Insular Thyroid Carcinoma: Collective Analysis of Clinicohistologic Prognostic Factors and Treatment Effect with Radioiodine or Radiation Therapy

Abstract

Insular thyroid carcinoma is a distinctive clinicopathologic entity with aggressive behavior and frequent lethal disease. But because it is rare, no single institute has sufficient experience with the clinicopathologic features and treatment effect of radioiodine. A literature review and collective analysis might facilitate patient management. From January 1991 to December 2005, 9 patients with insular thyroid carcinoma were diagnosed in Taipei Veterans General Hospital. Clinicopathologic data were collected for analysis.
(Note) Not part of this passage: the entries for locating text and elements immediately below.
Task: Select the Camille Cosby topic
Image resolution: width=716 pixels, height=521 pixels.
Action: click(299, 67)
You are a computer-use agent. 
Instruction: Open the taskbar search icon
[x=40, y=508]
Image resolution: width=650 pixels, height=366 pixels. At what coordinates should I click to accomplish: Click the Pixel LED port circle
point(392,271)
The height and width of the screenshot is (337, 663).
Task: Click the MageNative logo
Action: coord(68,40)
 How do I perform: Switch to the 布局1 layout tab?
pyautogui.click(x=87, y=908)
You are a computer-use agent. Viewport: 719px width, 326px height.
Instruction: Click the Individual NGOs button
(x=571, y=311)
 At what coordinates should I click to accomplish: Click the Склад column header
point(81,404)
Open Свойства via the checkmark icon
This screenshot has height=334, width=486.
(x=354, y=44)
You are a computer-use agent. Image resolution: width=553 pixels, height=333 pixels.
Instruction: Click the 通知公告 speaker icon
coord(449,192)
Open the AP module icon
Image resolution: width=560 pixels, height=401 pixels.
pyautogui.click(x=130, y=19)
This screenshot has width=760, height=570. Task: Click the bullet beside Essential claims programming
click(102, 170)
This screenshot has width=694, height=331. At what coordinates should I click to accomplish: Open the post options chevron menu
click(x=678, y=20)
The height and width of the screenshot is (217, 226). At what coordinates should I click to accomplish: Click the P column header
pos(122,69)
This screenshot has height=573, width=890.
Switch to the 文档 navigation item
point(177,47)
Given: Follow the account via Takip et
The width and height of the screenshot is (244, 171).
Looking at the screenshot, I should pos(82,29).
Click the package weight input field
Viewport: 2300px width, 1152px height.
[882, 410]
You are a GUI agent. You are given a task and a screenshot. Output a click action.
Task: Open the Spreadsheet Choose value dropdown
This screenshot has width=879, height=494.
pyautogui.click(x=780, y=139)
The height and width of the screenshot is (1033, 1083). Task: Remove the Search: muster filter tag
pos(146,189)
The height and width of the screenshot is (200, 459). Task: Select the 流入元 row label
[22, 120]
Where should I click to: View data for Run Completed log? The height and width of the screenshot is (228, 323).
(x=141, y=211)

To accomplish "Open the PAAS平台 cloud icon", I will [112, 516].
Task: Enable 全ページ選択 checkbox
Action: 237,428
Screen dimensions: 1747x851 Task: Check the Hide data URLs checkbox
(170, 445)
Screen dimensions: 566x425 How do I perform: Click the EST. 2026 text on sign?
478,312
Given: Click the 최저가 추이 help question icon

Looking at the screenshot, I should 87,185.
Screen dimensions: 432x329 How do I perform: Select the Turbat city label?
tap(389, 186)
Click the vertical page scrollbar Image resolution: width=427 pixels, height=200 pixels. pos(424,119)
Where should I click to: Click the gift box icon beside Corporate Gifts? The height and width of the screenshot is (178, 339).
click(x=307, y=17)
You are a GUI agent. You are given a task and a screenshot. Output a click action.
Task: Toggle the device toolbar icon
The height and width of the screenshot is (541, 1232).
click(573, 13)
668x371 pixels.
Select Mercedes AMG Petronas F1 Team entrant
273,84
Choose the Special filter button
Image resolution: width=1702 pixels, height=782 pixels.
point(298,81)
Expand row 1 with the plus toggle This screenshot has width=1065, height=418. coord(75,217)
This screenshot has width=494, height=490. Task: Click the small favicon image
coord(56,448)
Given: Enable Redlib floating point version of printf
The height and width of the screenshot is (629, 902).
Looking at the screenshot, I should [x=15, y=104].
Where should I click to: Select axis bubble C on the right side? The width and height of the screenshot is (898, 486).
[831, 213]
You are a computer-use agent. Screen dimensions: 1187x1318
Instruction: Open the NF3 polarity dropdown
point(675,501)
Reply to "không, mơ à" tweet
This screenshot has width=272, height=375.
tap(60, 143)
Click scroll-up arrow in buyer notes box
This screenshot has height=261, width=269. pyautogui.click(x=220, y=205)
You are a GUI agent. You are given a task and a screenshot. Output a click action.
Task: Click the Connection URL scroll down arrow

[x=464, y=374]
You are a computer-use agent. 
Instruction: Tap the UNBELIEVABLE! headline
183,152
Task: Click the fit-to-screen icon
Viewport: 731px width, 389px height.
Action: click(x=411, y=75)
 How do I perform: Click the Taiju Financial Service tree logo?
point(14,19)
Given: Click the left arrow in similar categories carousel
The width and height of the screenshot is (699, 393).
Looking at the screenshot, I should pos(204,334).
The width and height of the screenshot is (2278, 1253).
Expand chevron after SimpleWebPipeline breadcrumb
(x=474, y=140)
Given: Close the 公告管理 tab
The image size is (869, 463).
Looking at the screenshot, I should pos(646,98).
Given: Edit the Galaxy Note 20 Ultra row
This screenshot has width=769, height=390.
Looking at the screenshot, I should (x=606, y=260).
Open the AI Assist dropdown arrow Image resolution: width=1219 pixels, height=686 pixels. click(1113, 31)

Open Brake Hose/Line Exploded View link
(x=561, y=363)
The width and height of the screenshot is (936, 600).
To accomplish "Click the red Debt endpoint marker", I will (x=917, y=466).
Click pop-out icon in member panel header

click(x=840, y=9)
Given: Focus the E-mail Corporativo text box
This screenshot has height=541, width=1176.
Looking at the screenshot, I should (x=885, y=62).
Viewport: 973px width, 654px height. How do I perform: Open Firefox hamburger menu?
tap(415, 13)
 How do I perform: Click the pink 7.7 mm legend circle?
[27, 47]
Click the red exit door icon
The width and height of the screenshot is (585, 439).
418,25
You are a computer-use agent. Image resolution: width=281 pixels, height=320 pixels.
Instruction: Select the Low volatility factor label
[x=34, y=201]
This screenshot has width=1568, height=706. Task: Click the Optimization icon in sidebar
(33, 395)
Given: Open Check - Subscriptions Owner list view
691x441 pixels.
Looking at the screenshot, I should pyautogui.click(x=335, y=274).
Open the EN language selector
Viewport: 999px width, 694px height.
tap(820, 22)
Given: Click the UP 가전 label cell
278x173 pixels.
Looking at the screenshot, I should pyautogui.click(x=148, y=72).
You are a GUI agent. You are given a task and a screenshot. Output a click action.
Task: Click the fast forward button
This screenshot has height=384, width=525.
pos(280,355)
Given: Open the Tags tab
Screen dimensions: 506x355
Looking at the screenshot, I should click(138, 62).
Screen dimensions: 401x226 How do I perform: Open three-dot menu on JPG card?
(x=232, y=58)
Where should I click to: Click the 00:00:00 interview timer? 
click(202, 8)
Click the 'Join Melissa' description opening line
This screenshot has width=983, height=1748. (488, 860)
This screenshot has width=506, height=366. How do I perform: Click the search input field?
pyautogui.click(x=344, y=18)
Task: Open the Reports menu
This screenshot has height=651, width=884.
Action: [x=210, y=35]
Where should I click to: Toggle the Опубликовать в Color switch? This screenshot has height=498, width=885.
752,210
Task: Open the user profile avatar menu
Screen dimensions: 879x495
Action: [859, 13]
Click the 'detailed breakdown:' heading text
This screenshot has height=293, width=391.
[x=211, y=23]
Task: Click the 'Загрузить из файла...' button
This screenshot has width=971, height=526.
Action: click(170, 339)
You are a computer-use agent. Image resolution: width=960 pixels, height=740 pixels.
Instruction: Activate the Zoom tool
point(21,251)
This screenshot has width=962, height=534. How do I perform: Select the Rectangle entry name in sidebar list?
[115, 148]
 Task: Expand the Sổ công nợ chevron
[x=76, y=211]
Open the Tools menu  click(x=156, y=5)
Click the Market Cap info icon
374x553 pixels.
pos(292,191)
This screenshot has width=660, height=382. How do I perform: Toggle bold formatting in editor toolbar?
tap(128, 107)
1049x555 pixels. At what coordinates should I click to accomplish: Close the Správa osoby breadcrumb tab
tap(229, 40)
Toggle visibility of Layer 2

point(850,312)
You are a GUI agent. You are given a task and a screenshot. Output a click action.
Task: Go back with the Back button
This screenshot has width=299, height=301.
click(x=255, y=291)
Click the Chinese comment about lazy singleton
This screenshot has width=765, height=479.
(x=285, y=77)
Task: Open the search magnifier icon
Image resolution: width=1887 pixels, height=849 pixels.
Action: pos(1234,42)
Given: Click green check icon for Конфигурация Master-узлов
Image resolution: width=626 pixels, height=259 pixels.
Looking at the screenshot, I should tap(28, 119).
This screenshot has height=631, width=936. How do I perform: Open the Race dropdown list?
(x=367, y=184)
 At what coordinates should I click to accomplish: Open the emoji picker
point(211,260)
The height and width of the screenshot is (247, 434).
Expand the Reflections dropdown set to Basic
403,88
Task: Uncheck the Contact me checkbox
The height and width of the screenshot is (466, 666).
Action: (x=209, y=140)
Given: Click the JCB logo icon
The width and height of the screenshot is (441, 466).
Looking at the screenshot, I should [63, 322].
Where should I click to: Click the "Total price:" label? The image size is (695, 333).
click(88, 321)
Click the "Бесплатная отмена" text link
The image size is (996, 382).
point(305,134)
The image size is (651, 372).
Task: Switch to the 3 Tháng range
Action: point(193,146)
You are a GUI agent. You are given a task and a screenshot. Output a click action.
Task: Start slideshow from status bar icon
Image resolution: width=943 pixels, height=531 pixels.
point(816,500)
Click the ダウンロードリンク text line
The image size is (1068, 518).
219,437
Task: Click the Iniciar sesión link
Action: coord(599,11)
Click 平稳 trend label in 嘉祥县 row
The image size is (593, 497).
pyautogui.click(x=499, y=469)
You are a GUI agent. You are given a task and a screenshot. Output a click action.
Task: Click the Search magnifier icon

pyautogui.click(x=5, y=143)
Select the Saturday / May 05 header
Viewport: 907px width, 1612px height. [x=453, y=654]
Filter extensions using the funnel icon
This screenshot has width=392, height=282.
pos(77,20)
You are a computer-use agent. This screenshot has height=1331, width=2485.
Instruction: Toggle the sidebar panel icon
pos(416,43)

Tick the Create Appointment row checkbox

The English literature about insular carcinoma was searched in Medline. Patients with detailed descriptions of treatment and followup were enrolled. Clinicopathologic features, rate of lymph node and distant metastasis, and prognostic factors were analyzed. Seventy-three of 486 patients collected from 23 articles with detailed description of treatment and followup were combined with our 9 patients for analysis, making a total of 82 patients in this article. The mean period of patient followup was 84.5 months. There were 26 (31.7%) men and 56 (68.3%) women. The rate of lymph node metastasis was 49%, and distant metastasis was 57.5%. Disease-specific death rate was 37.8%. The 5- and 10-year survival rates of insular carcinoma were 72.2% and 52%, respectively. Patient age older than 45 years (p=0.0004) and distant metastasis (p<0.0001) were poor prognostic factors. Use of radioiodine therapy (p=0.9789) and radiation therapy (p=0.2172) were not associated with prolonged survival. Patients with insular thyroid carcinoma have unfavorable outcomes. Postoperative radioiodine therapy or radiotherapy seemed not to be strongly associated with prolonged survival.